Over the past decade, tech leaders and educators have been pushing initiatives to incorporate AI in classrooms. While some surveys have shown that AI use has helped teachers save time and provide higher-quality lessons, there’s minimal evidence that using AI to learn is effective. Additionally, AI is already starting to impact young people’s job prospects, with some tech leaders saying that it will decrease white-collar job openings.

Green said he’s not against AI — he has used it himself for his work, and he allows it in his classroom, to an extent. But it’s not a replacement for teachers, and heavily relying on it is a waste of a school’s resources, he said.

“You’re here now, and you’re in a class, and you have someone who is a total nerd for this and has devoted their life to every aspect of this. And you have me fully at every moment of every hour for the next eight weeks and beyond,” Green said. “Why on earth would you take all of that sacrifice and all of that dedication and give that over to a machine?”

‘The bible salesman version of AI’

There’s no shortage of efforts to incorporate AI in education. Take Khan Academy — the online tutoring organization established in 2008, which gradually started using AI to create lessons that personalized students’ experiences.

Khan Academy continues to enroll students, but other efforts have failed. AltSchool, which was backed by tech billionaires including Mark Zuckerberg, began to shutter four years after opening in 2013, as parents saw that their kids weren’t excelling using technology-based education.

Green said the problem is that many of these initiatives are focused on making learning as easy as possible, and that shouldn’t be the goal.

“These people have reframed the idea of learning as something where any struggle to wrestle with a concept or think really hard about something is a sign that the education is bad, and that what we need is for things to be as seamless and easy as possible,” Green said.

That’s not to say there isn’t a place for AI. Green said that he used a large language model, or LLM, to comb through materials for his research and found it helpful.
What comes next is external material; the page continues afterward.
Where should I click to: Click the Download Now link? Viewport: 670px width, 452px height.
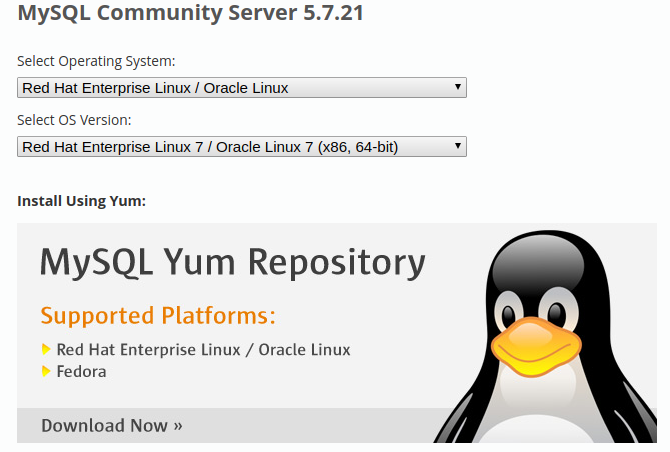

In his classroom, he said that after five weeks of “intensive non-technological use,” he starts incorporating AI to help his students prepare for the political communications landscape, which includes dealing with chatbots and identifying falsely generated images.

Some colleges are putting AI at the forefront. In February, California State University announced its initiative to become the “nation’s first and largest AI-empowered university system” through public-private partnerships to train students and teachers on AI technology, including offering all students and faculty access to a version of ChatGPT.

On the federal level, the Trump administration is establishing a task force to promote AI in K-12 classrooms and look into redirecting funds toward AI efforts.

Some critics have warned that the US should tread carefully. South Korea recently rolled back its initiative to place AI textbooks in classrooms due to backlash from parents and teachers over a lack of preparation on how to best use the tech.

Green said that if colleges want to adopt AI in classrooms, they should mandate intensive training for faculty to understand “the very serious risks” the technology poses to learning. He also suggested restrictions on how teachers can use the technology, including using it to grade and communicate with students.

“We need actual committed educators who are not the bible salesman version of AI at the front of the room, opening up space for ideas about its judicious use in the classroom,” Green said. “We could really end up with some incredible amounts of junk here, and at the expense of our young people actually learning skills that you do need in the real world.”